## WHAT YOU SHOULD DO
The answer must consist of the entries, copied exactly and in full.

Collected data
+ + +

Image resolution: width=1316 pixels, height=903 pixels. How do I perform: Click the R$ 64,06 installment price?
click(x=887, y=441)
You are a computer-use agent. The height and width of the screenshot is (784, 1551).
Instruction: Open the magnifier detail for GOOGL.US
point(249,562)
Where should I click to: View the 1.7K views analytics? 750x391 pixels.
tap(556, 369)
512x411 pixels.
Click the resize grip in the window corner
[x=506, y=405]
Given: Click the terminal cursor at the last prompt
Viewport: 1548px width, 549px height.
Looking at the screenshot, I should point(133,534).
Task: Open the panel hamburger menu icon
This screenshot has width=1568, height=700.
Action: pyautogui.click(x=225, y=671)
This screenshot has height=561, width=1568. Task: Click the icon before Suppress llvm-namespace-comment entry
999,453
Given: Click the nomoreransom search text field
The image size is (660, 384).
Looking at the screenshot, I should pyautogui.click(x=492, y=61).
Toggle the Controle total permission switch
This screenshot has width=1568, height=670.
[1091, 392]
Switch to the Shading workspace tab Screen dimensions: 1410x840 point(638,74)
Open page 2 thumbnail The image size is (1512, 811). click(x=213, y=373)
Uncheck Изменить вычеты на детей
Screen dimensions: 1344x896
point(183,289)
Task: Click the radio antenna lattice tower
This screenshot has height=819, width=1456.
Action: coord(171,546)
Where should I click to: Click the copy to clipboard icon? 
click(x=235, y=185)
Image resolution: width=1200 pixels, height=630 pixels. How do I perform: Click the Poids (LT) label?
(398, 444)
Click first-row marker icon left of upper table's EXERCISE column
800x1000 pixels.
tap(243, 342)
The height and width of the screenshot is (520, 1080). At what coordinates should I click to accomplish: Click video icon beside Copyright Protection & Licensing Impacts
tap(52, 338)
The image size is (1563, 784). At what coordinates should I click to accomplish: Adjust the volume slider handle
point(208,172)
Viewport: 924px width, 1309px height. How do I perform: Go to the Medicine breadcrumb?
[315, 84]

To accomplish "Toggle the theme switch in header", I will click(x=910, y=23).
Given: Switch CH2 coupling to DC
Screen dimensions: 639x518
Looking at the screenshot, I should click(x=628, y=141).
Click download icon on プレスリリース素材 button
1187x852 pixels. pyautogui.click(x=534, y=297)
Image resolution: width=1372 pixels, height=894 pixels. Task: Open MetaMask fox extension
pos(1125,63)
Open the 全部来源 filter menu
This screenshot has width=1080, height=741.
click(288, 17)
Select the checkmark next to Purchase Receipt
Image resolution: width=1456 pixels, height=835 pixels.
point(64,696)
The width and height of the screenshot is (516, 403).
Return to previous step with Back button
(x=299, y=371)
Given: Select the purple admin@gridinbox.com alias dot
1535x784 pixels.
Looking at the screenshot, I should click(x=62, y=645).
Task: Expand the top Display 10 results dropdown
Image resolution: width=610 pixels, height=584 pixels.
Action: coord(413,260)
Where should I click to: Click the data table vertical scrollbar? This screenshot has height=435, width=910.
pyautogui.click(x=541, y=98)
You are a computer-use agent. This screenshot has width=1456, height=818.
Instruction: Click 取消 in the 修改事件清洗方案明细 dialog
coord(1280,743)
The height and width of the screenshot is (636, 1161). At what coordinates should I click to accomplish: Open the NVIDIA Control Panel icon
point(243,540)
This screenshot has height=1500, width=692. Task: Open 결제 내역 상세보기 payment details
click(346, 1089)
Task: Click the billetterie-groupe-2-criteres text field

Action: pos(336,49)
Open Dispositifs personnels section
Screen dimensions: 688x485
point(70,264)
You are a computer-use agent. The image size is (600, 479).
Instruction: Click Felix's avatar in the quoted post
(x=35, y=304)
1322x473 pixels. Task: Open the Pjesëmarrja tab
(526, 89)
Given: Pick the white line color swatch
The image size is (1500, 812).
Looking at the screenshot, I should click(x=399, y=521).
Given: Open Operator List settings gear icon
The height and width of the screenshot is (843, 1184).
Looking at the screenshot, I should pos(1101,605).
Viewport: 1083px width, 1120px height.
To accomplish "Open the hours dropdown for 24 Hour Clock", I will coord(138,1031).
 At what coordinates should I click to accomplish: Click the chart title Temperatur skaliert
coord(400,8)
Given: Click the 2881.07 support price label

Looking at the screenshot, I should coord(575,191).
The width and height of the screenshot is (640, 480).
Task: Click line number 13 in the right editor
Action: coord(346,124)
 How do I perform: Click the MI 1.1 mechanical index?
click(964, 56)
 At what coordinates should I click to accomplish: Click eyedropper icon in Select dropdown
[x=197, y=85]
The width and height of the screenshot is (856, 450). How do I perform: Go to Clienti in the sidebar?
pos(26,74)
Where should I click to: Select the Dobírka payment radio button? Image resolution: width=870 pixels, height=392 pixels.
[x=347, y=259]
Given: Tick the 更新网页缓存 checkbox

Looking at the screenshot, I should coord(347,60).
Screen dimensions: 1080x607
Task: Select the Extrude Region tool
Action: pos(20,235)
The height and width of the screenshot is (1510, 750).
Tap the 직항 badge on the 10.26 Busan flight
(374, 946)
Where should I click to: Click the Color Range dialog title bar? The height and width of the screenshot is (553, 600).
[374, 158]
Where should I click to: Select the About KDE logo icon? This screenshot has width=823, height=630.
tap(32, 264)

+ + +

## EXERCISE OUTPUT
Image resolution: width=1316 pixels, height=903 pixels. How do I perform: Click the R$ 64,06 installment price?
click(x=887, y=441)
You are a computer-use agent. The height and width of the screenshot is (784, 1551).
Instruction: Open the magnifier detail for GOOGL.US
point(249,562)
Where should I click to: View the 1.7K views analytics? 750x391 pixels.
tap(556, 369)
512x411 pixels.
Click the resize grip in the window corner
[x=506, y=405]
Given: Click the terminal cursor at the last prompt
Viewport: 1548px width, 549px height.
Looking at the screenshot, I should point(133,534).
Task: Open the panel hamburger menu icon
This screenshot has width=1568, height=700.
Action: pyautogui.click(x=225, y=671)
This screenshot has height=561, width=1568. Task: Click the icon before Suppress llvm-namespace-comment entry
999,453
Given: Click the nomoreransom search text field
The image size is (660, 384).
Looking at the screenshot, I should pyautogui.click(x=492, y=61).
Toggle the Controle total permission switch
This screenshot has width=1568, height=670.
[1091, 392]
Switch to the Shading workspace tab Screen dimensions: 1410x840 point(638,74)
Open page 2 thumbnail The image size is (1512, 811). click(x=213, y=373)
Uncheck Изменить вычеты на детей
Screen dimensions: 1344x896
point(183,289)
Task: Click the radio antenna lattice tower
This screenshot has height=819, width=1456.
Action: coord(171,546)
Where should I click to: Click the copy to clipboard icon? 
click(x=235, y=185)
Image resolution: width=1200 pixels, height=630 pixels. How do I perform: Click the Poids (LT) label?
(398, 444)
Click first-row marker icon left of upper table's EXERCISE column
800x1000 pixels.
tap(243, 342)
The height and width of the screenshot is (520, 1080). At what coordinates should I click to accomplish: Click video icon beside Copyright Protection & Licensing Impacts
tap(52, 338)
The image size is (1563, 784). At what coordinates should I click to accomplish: Adjust the volume slider handle
point(208,172)
Viewport: 924px width, 1309px height. How do I perform: Go to the Medicine breadcrumb?
[315, 84]

To accomplish "Toggle the theme switch in header", I will click(x=910, y=23).
Given: Switch CH2 coupling to DC
Screen dimensions: 639x518
Looking at the screenshot, I should click(x=628, y=141).
Click download icon on プレスリリース素材 button
1187x852 pixels. pyautogui.click(x=534, y=297)
Image resolution: width=1372 pixels, height=894 pixels. Task: Open MetaMask fox extension
pos(1125,63)
Open the 全部来源 filter menu
This screenshot has width=1080, height=741.
click(288, 17)
Select the checkmark next to Purchase Receipt
Image resolution: width=1456 pixels, height=835 pixels.
point(64,696)
The width and height of the screenshot is (516, 403).
Return to previous step with Back button
(x=299, y=371)
Given: Select the purple admin@gridinbox.com alias dot
1535x784 pixels.
Looking at the screenshot, I should click(x=62, y=645).
Task: Expand the top Display 10 results dropdown
Image resolution: width=610 pixels, height=584 pixels.
Action: coord(413,260)
Where should I click to: Click the data table vertical scrollbar? This screenshot has height=435, width=910.
pyautogui.click(x=541, y=98)
You are a computer-use agent. This screenshot has width=1456, height=818.
Instruction: Click 取消 in the 修改事件清洗方案明细 dialog
coord(1280,743)
The height and width of the screenshot is (636, 1161). At what coordinates should I click to accomplish: Open the NVIDIA Control Panel icon
point(243,540)
This screenshot has height=1500, width=692. Task: Open 결제 내역 상세보기 payment details
click(346, 1089)
Task: Click the billetterie-groupe-2-criteres text field

Action: pos(336,49)
Open Dispositifs personnels section
Screen dimensions: 688x485
point(70,264)
You are a computer-use agent. The image size is (600, 479).
Instruction: Click Felix's avatar in the quoted post
(x=35, y=304)
1322x473 pixels. Task: Open the Pjesëmarrja tab
(526, 89)
Given: Pick the white line color swatch
The image size is (1500, 812).
Looking at the screenshot, I should click(x=399, y=521).
Given: Open Operator List settings gear icon
The height and width of the screenshot is (843, 1184).
Looking at the screenshot, I should pos(1101,605).
Viewport: 1083px width, 1120px height.
To accomplish "Open the hours dropdown for 24 Hour Clock", I will coord(138,1031).
 At what coordinates should I click to accomplish: Click the chart title Temperatur skaliert
coord(400,8)
Given: Click the 2881.07 support price label

Looking at the screenshot, I should coord(575,191).
The width and height of the screenshot is (640, 480).
Task: Click line number 13 in the right editor
Action: coord(346,124)
 How do I perform: Click the MI 1.1 mechanical index?
click(964, 56)
 At what coordinates should I click to accomplish: Click eyedropper icon in Select dropdown
[x=197, y=85]
The width and height of the screenshot is (856, 450). How do I perform: Go to Clienti in the sidebar?
pos(26,74)
Where should I click to: Select the Dobírka payment radio button? Image resolution: width=870 pixels, height=392 pixels.
[x=347, y=259]
Given: Tick the 更新网页缓存 checkbox

Looking at the screenshot, I should coord(347,60).
Screen dimensions: 1080x607
Task: Select the Extrude Region tool
Action: pos(20,235)
The height and width of the screenshot is (1510, 750).
Tap the 직항 badge on the 10.26 Busan flight
(374, 946)
Where should I click to: Click the Color Range dialog title bar? The height and width of the screenshot is (553, 600).
[374, 158]
Where should I click to: Select the About KDE logo icon? This screenshot has width=823, height=630.
tap(32, 264)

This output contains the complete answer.